8. An information processing apparatus according to claim 1, Connected to the input device, The aforementioned processor, An information processing device that receives input via the input device the number of first ratios included in each of the first combinations of ratios, and the number of second ratios included in each of the second combinations of ratios.
9. An information processing apparatus according to claim 1, The aforementioned processor, Based on the comparison between the measurement position of the subsequence in the target nucleic acid sequence indicated by the second ratio combination and the position of the subsequence in the reference nucleic acid sequence indicated by the extracted first ratio combination, it is determined whether there is a structural mutation in the target nucleic acid sequence. An information processing device that, when it is determined that a structural mutation exists in the target nucleic acid sequence, outputs information indicating the structural mutation.

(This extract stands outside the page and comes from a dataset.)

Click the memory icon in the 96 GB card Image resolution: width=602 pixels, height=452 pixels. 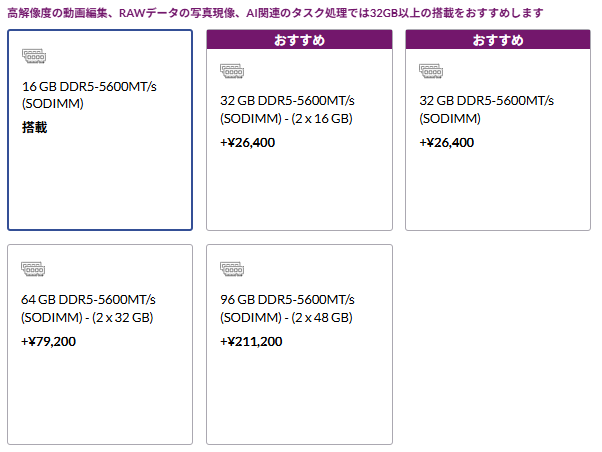point(232,269)
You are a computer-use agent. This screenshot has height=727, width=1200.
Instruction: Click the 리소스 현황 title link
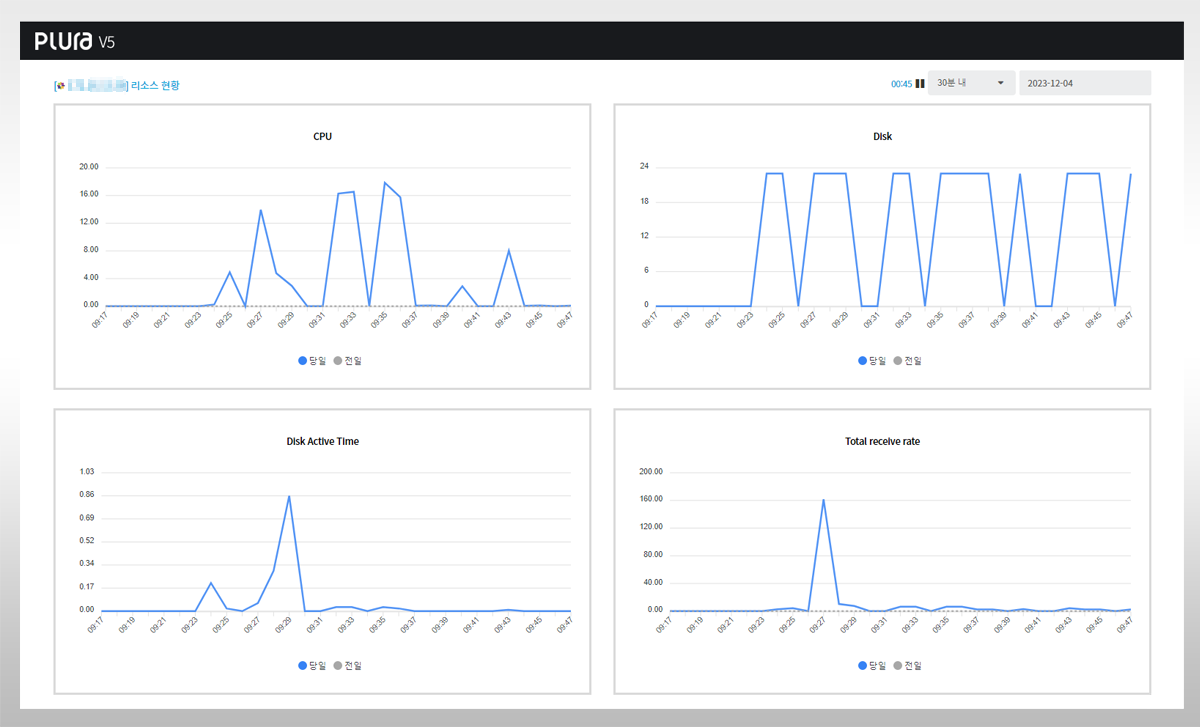(155, 86)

10. An information processing method using an information processing device, The aforementioned information processing device comprises a processor and memory, The memory holds a first numerical sequence indicating the position of a subsequence in a referenced nucleic acid sequence, and a second numerical sequence indicating the measurement position of the subsequence in the target nucleic acid sequence. The aforementioned information processing method is The processor calculates a plurality of first ratios of the intervals between the subsequences in the referenced nucleic acid sequence based on the first numerical sequence, The processor constructs an index that indicates the first combination of ratios and information indicating the position of a sub-sequence in the referenced nucleic acid sequence corresponding to the first combination of ratios. The processor calculates a plurality of second ratios of the intervals between the subsequences in the target nucleic acid sequence based on the second numerical sequence. The processor extracts a first ratio combination corresponding to the second ratio combination based on the comparison result between the second ratio combination and the first ratio combination indicated by the index. An information processing method comprising: the processor outputting information indicating the position of the sub-sequence corresponding to the extracted first ratio combination in the referenced nucleic acid sequence.